Viele kennen ihn durch seine Bücher, Fernsehauftritte und die Zeit als Wallfahrtsdirektor im mittelschwäbischen Maria Vesperbild: Den Apostolischen Protonotar Wilhelm Imkamp. Seit 2017 wirkt er als Direktor der Hofbibliothek des fürstlichen Hauses Thurn und Taxis in Regensburg. Der langjährige Autor unserer Zeitung ist zudem Konsultor der Kongregation für die Heilig- und Seligsprechungen und Mitglied der Päpstlichen Akademie in Rom. Wir befragten ihn zu zwei Großen der jüngeren Kirchengeschichte.
Herr Apostolischer Protonotar, für viele Freunde und Mitglieder der Schönstattbewegung sind die neuerdings gegen Pater Josef Kentenich erhobenen Vorwürfe so etwas wie ein Schlag ins Gesicht.

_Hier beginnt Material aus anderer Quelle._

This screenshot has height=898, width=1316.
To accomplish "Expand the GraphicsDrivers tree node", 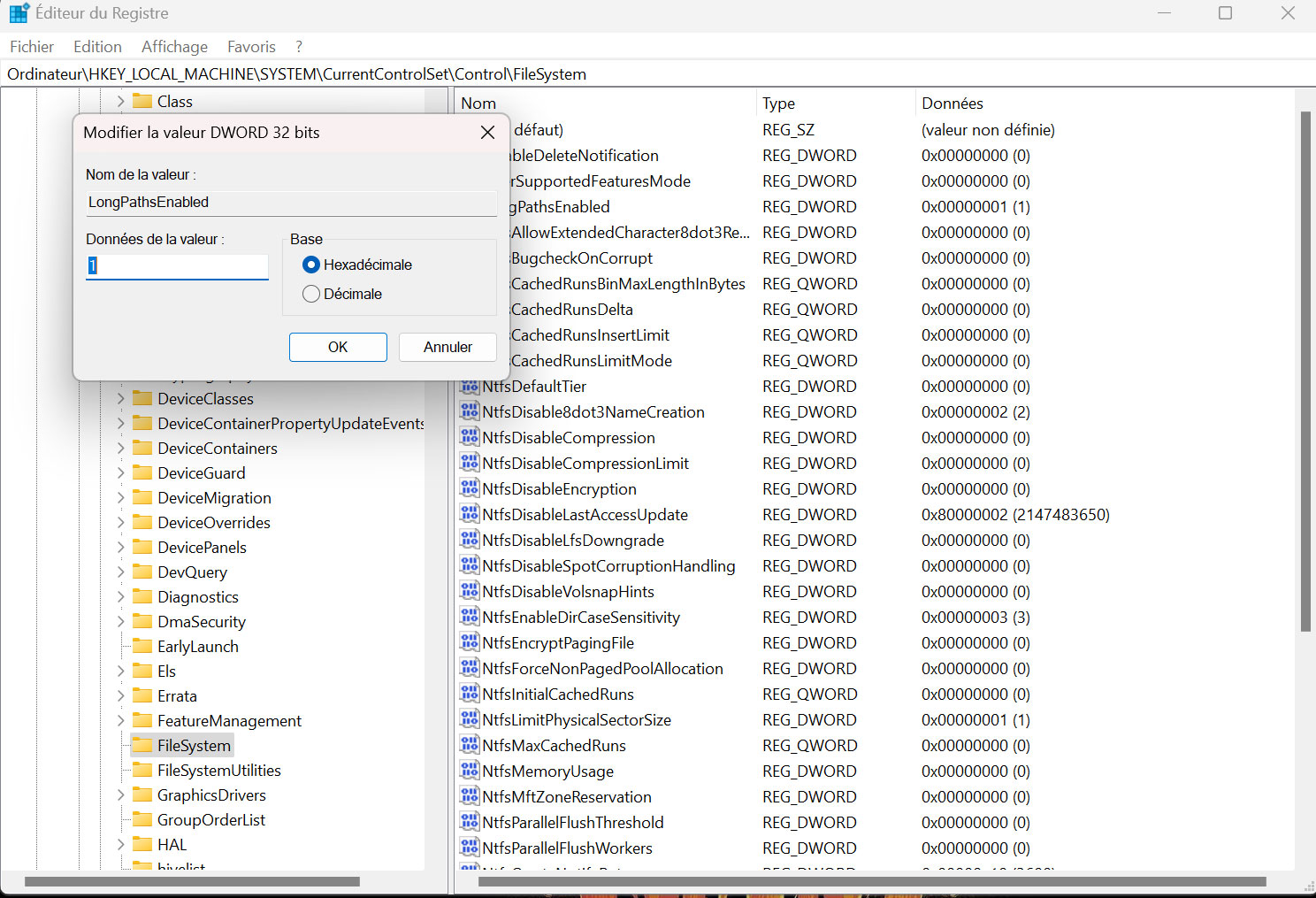I will tap(121, 795).
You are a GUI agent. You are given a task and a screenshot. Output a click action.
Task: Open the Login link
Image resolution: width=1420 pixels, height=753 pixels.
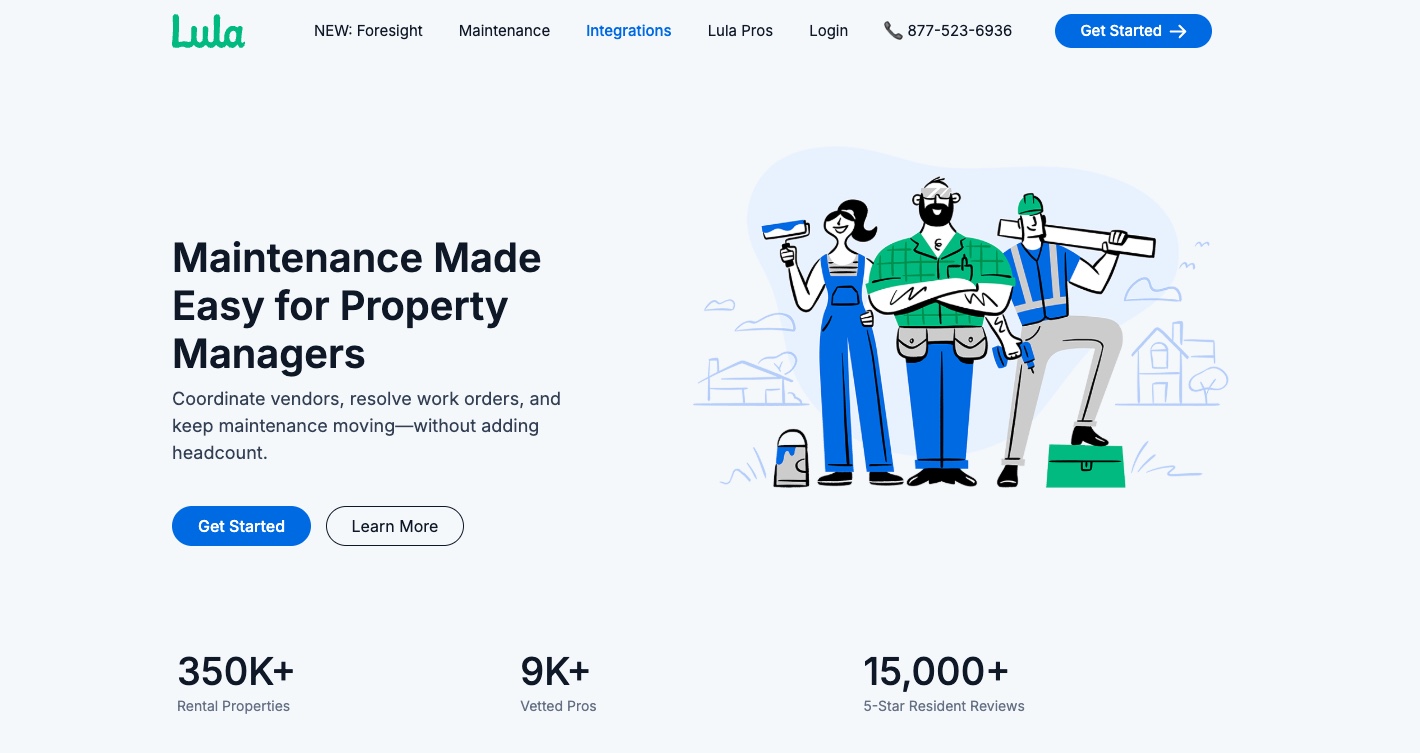pyautogui.click(x=828, y=31)
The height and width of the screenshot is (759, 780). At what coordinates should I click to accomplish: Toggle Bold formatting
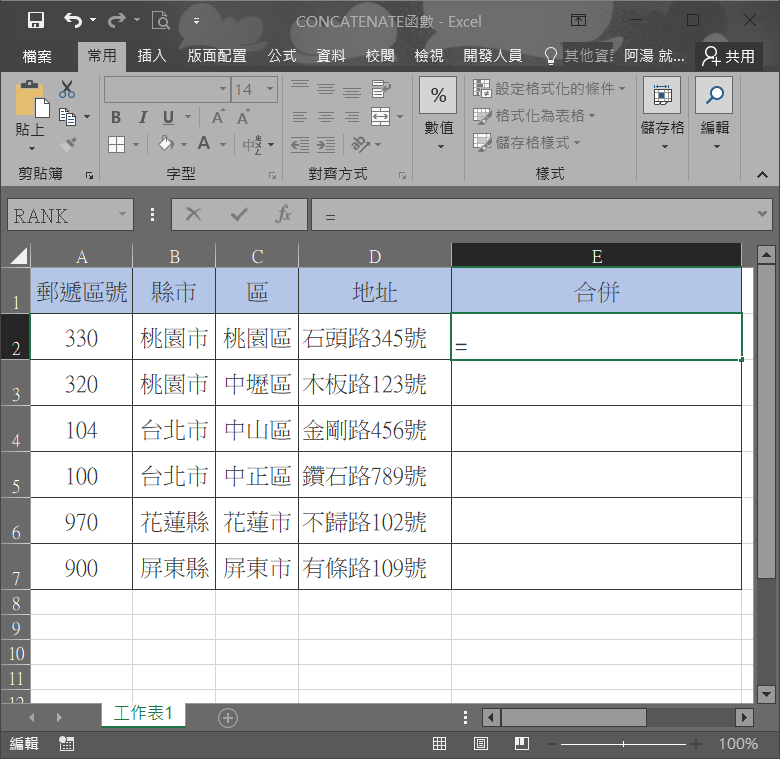tap(117, 117)
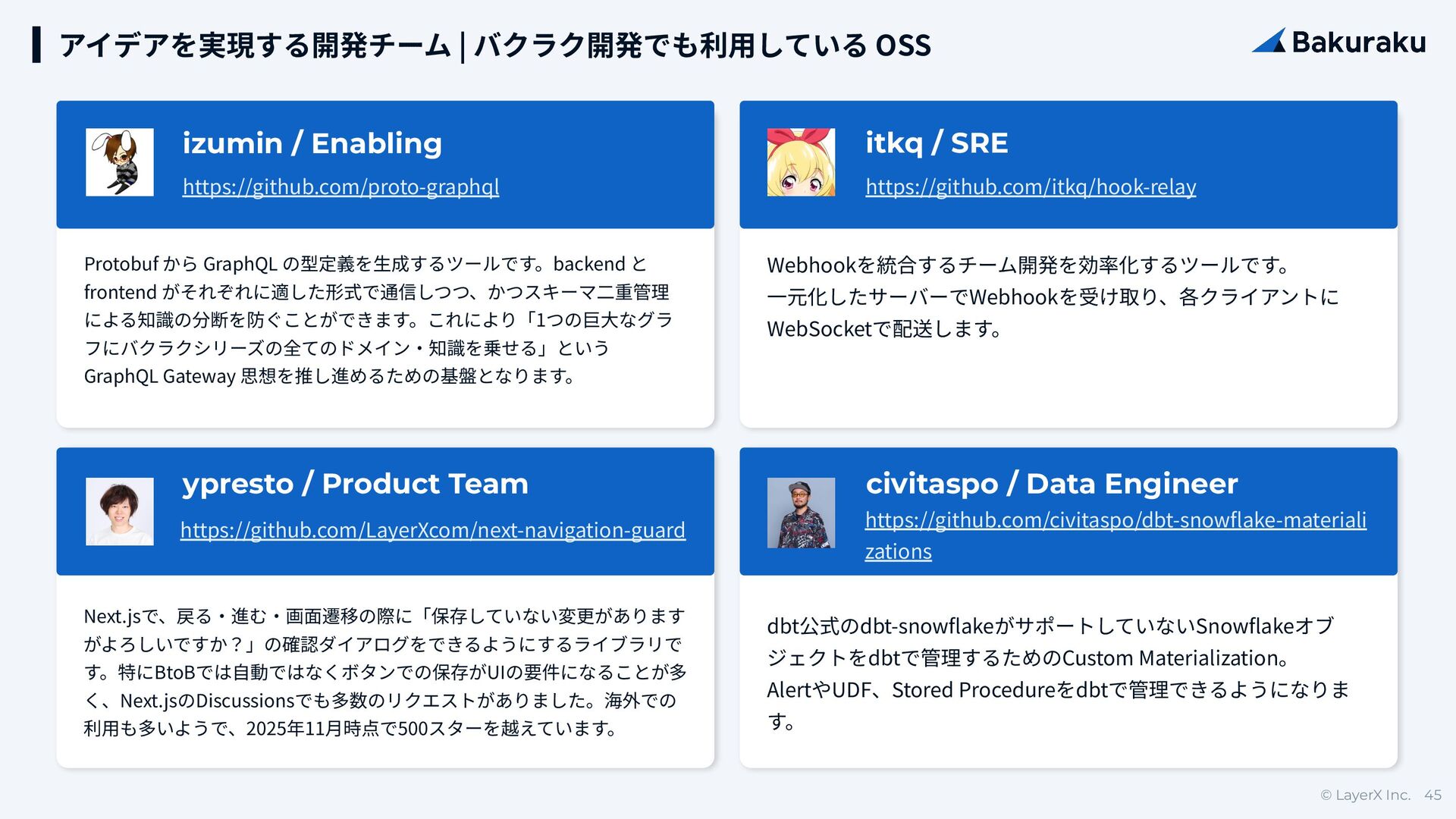1456x819 pixels.
Task: Click ypresto's profile photo
Action: (119, 511)
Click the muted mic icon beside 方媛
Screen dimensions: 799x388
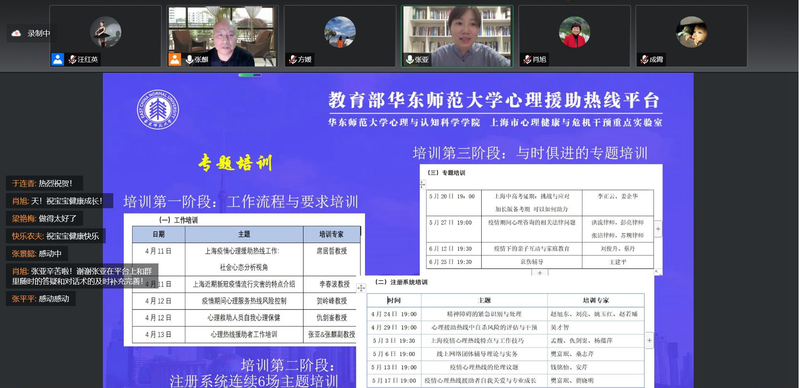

Wie stichhaltig finden Sie die Anschuldigungen, nach denen in Quellen von Manipulation, ja Missbrauch an Schwestern die Rede ist?
Pater Kentenich ist ohne Zweifel eine der ganz großen, herausragenden und überaus erfolgreichen Gründergestalten des 20. Jahrhunderts. Unabhängig von den jetzt erhobenen Vorwürfen ist es aus feministischer Sicht schon ein Beweis für patriarchalische Strukturen, wenn ein Mann eine Lebensgemeinschaft für Frauen gründet. Feminismus, Me-too-Bewegung und LGTB- Pamphlete müssen zur Kenntnis genommen werden, sollten aber die Agenda solcher Untersuchungen nicht bestimmen, auch nicht terminologisch.
Die Vorwürfe beruhen auf Untersuchungsergebnissen des Jesuitenpaters Sebastian Tromp, der die Visitation durchführte. Wie lief so eine Visitation vor dem Zweiten Vatikanum ab?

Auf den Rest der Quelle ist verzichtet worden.